Like Peter I don't have inspiring phrases stuck around the walls. Our fridge is plastered with unused magnets. I have only one phrase and I made it last New Year when I was feeling particularly down and unhappy with myself. It reads:
Be a Doer
A reminder to myself that too often I confuse thought with action. In Language Hungry (Macmillian LanguageHouse, 1988) Tim Murphey provides a simple formula for learning and for life:
Passion + Vision + Action = Exceptional Human Performance
How often do you combine passion vision and action when you teach? How much opportunity do you give your students to do likewise? Perhaps the demands of your curriculum are such that there is no time for this. Perhaps schooling has reduced your students to the turpitude of gaping fish. If so, what good is it?
I like questions. When I was younger I really liked ‘Why?'. Now I have an increasing fondness for `how'. How is this true? How is it not true? How can it be so and how is it done?
One of the presuppositions of Neuro Linguistic Programming is, ‘If one person can do it then anyone can do it'. This can be a very empowering belief for students to accept. As Henry Ford said, "Whether you think you can or whether you think you can't you're right". Of course, because I like questions I think it is always worth asking whether one wants to do something. Ford used the principles of Taylorism to create an empire and other industrialists followed. But I think assembly lines are brutal. Charlie Chaplin satirised them in his silent short Modern Times and Adam Smith had this to say:
The understandings of the greater part of men are necessarily formed by their ordinary employments ... the man whose life is spent in performing a few simple operations, of which the effects too are, perhaps, always the same, or very nearly the same, has no occasion to exert his understanding ... and generally becomes as stupid and ignorant as it is possible for a human creature to be ... But in every improved and civilized society this is the state into which the labouring poor, that is, the great body of people, must necessarily fall, unless government takes pains to prevent it.
I agree with Peter that proverbs and clichés often serve as an excuse for genuine communication. Proverbs are platitudes for the easily pleased. But I have a soft spot for them, especially when written down. In written form there is a greater distance. There is more space for reflection and I think that proverbs and quotations can act as a kind of punctuation. Having said this I agree with George Orwell, that they, and expressions like them, can be both an excuse for not thinking and used to suppress thinking. See Politics and the English Language for examples.
Well, I guess that's more than enough from me except to say that now is the time of year when people make resolutions. The time of year when no stone is left unturned to turn over a new leaf and begin a fresh page in the bucket we call life – argh! Pass the book! I feel nauseous.
That was trying. I was trying too hard. Avoid trying. Try doing. Help, I'm having another proverbial attack. Time for a link.
The link will take you to one of my pages where you can download a ‘resolution' sheet. I've found that New Year resolutions are much less effective than making monthly resolutions so I made a sheet to help students make monthly plans to do more English.

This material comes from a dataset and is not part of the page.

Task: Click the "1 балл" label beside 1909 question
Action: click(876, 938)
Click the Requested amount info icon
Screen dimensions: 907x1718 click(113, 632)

But a month is also a long time. So is a week and a day. Even an hour. A minute can be a long time to hold one's breath. Tim Murphey writes, ‘Now is the best time to be happy' and in some ways now is the only time there is.
Now is the best time to be....
Now is the best time to be.
Children are very good at being in the now, but we tend to lose this ability as we get older. Mencius said, "The Great Man is he who does not lose his child's heart." And I think the same goes for women and children as well.
For a while now I've been contemplating some precepts for teachers. I'm still contemplating. Some of them are buried in this article. I've included a fair share of links for the curious. Be curious – it cured the cat and I don't mean smoky feline flavour. Oops! (again). Did my negation put an unsomething image in mind? I usually find that being positive creates more energy. So don't use don't, use do! And that's more than enough advice – for now.